Project Northern Beaches Coastal Walk, Aboriginal Art and Storytelling
Artist Frances Belle Parker (Yaegl)
Year 2022
Artist Frances Belle Parker (Yaegl)
Year 2022
Oyster Shell Middens
Narabeen Lagoon, NSW
Middens along the coast are places where Aboriginal people gathered to feast together, leaving the remains of shellfish. There are several identified middens across the Northern Beaches that are protected and revered.
Frances’ oyster shell middens pays tribute to these sites.
“The story of the middens is about digging further than what you see on the surface and understanding the underlying history, not only of the artworks, but also of the land that you are on,” Frances Belle Parker, 2022.


Whale Songs
Long Reef Headland, and Avalon, NSW
Whales are embedded in Aboriginal culture in many forms including dreamtime stories, and totem animals for various language groups. Sydney features many significant artwork sites depicting whales and the Northern Beaches is an area where whales have long been respected within the Aboriginal history of the coastline.

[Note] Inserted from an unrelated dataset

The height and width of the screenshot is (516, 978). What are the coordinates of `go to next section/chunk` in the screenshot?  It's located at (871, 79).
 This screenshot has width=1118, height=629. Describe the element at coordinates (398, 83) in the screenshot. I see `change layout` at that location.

Singing in the whales has been a tradition practiced along the east coast of New South Wales involving gifted Aboriginal Elders singing to them, calling them in from the headland. Frances recalls being told about an Aboriginal Aunty who possessed this gift, who would call and sing in these amazing creatures.
The artwork is comprised of cast bronze plaques, installed along the Coast Walk. The stories on the plaques symbolise the ‘singing-in’ of the whales along the coastline of the Northern Beaches. The night sky is reflected through the mark-making and stars featured, and the coastline is depicted, acknowledging the bloodlines of the traditional owners of the Northern Beaches.